# What is expected
All entries below are to be reproduced exactly.

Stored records
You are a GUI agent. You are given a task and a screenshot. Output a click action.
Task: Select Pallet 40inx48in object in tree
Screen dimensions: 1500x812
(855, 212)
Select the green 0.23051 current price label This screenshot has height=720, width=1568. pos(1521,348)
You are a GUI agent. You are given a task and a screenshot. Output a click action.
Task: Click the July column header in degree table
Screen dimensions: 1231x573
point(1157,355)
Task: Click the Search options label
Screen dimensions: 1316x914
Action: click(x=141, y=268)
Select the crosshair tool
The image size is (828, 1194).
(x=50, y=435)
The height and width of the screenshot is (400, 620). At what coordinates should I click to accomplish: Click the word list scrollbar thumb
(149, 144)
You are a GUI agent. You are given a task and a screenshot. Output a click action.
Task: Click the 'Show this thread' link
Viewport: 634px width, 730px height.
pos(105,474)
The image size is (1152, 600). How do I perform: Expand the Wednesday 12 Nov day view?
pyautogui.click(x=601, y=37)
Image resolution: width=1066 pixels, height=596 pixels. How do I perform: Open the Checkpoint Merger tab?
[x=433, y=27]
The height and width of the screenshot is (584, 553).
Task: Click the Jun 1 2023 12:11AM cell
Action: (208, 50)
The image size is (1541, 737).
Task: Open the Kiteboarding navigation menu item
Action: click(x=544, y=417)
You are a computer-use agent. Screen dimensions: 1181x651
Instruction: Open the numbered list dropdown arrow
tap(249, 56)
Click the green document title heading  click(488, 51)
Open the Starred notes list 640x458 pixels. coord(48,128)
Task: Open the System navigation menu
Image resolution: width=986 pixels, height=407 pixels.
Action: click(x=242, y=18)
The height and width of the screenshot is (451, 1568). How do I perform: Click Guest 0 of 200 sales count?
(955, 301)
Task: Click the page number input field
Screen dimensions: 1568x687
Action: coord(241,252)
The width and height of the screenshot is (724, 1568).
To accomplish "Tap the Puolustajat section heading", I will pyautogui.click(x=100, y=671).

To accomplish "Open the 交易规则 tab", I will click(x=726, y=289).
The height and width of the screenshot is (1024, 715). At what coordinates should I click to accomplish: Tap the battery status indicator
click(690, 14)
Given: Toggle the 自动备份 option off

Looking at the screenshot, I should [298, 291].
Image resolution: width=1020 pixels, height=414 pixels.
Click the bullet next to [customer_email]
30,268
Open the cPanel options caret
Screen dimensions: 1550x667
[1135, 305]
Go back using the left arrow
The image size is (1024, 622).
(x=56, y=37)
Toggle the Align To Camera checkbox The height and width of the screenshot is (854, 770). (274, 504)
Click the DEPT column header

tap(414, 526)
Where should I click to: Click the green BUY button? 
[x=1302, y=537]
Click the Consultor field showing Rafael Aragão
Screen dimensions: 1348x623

# Answer for this exercise
You are a GUI agent. You are given a task and a screenshot. Output a click action.
Task: Select Pallet 40inx48in object in tree
Screen dimensions: 1500x812
(855, 212)
Select the green 0.23051 current price label This screenshot has height=720, width=1568. pos(1521,348)
You are a GUI agent. You are given a task and a screenshot. Output a click action.
Task: Click the July column header in degree table
Screen dimensions: 1231x573
point(1157,355)
Task: Click the Search options label
Screen dimensions: 1316x914
Action: click(x=141, y=268)
Select the crosshair tool
The image size is (828, 1194).
(x=50, y=435)
The height and width of the screenshot is (400, 620). At what coordinates should I click to accomplish: Click the word list scrollbar thumb
(149, 144)
You are a GUI agent. You are given a task and a screenshot. Output a click action.
Task: Click the 'Show this thread' link
Viewport: 634px width, 730px height.
pos(105,474)
The image size is (1152, 600). How do I perform: Expand the Wednesday 12 Nov day view?
pyautogui.click(x=601, y=37)
Image resolution: width=1066 pixels, height=596 pixels. How do I perform: Open the Checkpoint Merger tab?
[x=433, y=27]
The height and width of the screenshot is (584, 553).
Task: Click the Jun 1 2023 12:11AM cell
Action: (208, 50)
The image size is (1541, 737).
Task: Open the Kiteboarding navigation menu item
Action: click(x=544, y=417)
You are a computer-use agent. Screen dimensions: 1181x651
Instruction: Open the numbered list dropdown arrow
tap(249, 56)
Click the green document title heading  click(488, 51)
Open the Starred notes list 640x458 pixels. coord(48,128)
Task: Open the System navigation menu
Image resolution: width=986 pixels, height=407 pixels.
Action: click(x=242, y=18)
The height and width of the screenshot is (451, 1568). How do I perform: Click Guest 0 of 200 sales count?
(955, 301)
Task: Click the page number input field
Screen dimensions: 1568x687
Action: coord(241,252)
The width and height of the screenshot is (724, 1568).
To accomplish "Tap the Puolustajat section heading", I will pyautogui.click(x=100, y=671).

To accomplish "Open the 交易规则 tab", I will click(x=726, y=289).
The height and width of the screenshot is (1024, 715). At what coordinates should I click to accomplish: Tap the battery status indicator
click(690, 14)
Given: Toggle the 自动备份 option off

Looking at the screenshot, I should [298, 291].
Image resolution: width=1020 pixels, height=414 pixels.
Click the bullet next to [customer_email]
30,268
Open the cPanel options caret
Screen dimensions: 1550x667
[1135, 305]
Go back using the left arrow
The image size is (1024, 622).
(x=56, y=37)
Toggle the Align To Camera checkbox The height and width of the screenshot is (854, 770). (274, 504)
Click the DEPT column header

tap(414, 526)
Where should I click to: Click the green BUY button? 
[x=1302, y=537]
Click the Consultor field showing Rafael Aragão
Screen dimensions: 1348x623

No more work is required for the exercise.